He met with 10 to 15 other people, between 'university age to about 60,' who were also 'struggling with their sexuality' once a week for around seven or eight months.
"They met at someone’s house and they met once a week with a range of people – people who were single, people who got married to people of the opposite sex – and very much the goal was for you to be able to marry the opposite sex."
Augustine described the meetings as 'kind of like a support group,' adding: "People talked about different ways of dealing with things. People talked about their own struggles and talked about total deliverance that God can give. [There was] a lot of prayer. Quite intense prayer.
"They put it in my schedule, that I was going to go, but then after a while, I realised it was expected for me to go."
Conversion therapy is the practice of attempting to convert a non-heterosexual person to heterosexuality using methods like psychoanalysis and religious counselling, and has been condemned by LGBT+ charities like Stonewall.
A Government survey published in 2017 found 7% of UK LGBT people had been offered the therapy. The Government has committed to banning conversion therapy but it has not yet banned the practice.
Mr Tanner-Ihm described the highly emotional conversion therapy meetings as 'oppressive' and said he was particularly vulnerable as he was 'an intern from another country and [his] visa was in their control.'
After repeatedly questioning some of the points made during the conversion therapy sessions, Mr Tanner-Ihm said he was perceived as a 'troublemaker.' He returned to the US when his visa expired and lived there for over a year, before moving back to the UK.
Now 33, he lives in Manchester and works as a priest for three churches where he can 'just be myself.' "As a survivor and a minister, I think it's best that [conversion therapy is] banned for all people in the UK," he said.
He said his attitude towards his sexuality has changed 'massively', adding as he undertakes his duties as a priest, "I can just be myself. It’s really quite lovely."
Although Mr Tanner-Ihm’s feelings about his sexuality have transformed and societal attitudes towards homosexuality have drastically changed, the minister still feels the effects of conversion therapy.
He said: "It has caused a lot of pain and suffering, and I continue to deal with the ramifications of conversion therapy."
________________________________________
* **BRIEF**:
Rewrite the conversion therapy article from "Mr Tanner-Ihm described" to "back to the UK.", putting "work permit" wherever "visa" appears.

(Stored records)
________________________________________
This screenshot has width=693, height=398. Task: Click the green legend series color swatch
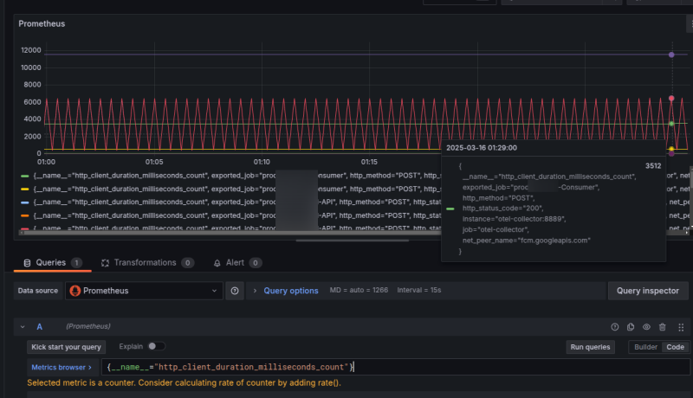[x=23, y=176]
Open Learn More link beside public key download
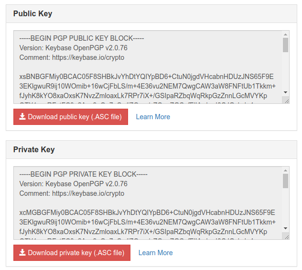 153,117
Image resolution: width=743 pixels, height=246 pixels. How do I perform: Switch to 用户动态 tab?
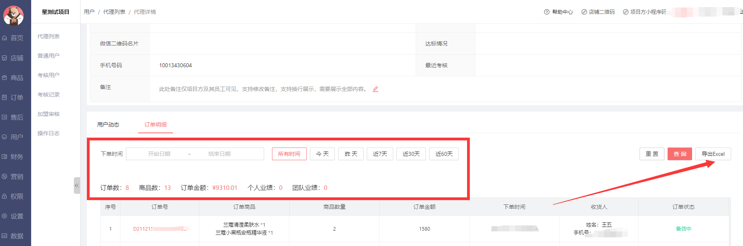click(108, 125)
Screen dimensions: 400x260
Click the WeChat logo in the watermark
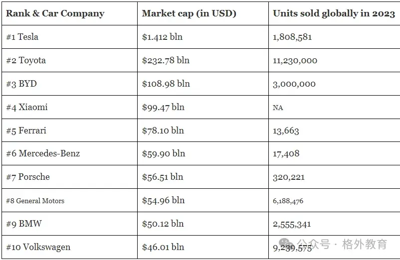(286, 244)
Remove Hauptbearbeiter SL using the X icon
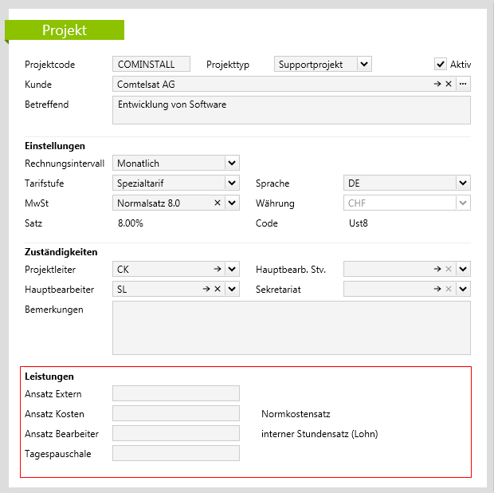This screenshot has height=493, width=494. pos(217,290)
________________________________________
* **ANSWER SECTION**:
Mr Tanner-Ihm described the highly emotional conversion therapy meetings as 'oppressive' and said he was particularly vulnerable as he was 'an intern from another country and [his] work permit was in their control.'
After repeatedly questioning some of the points made during the conversion therapy sessions, Mr Tanner-Ihm said he was perceived as a 'troublemaker.' He returned to the US when his work permit expired and lived there for over a year, before moving back to the UK.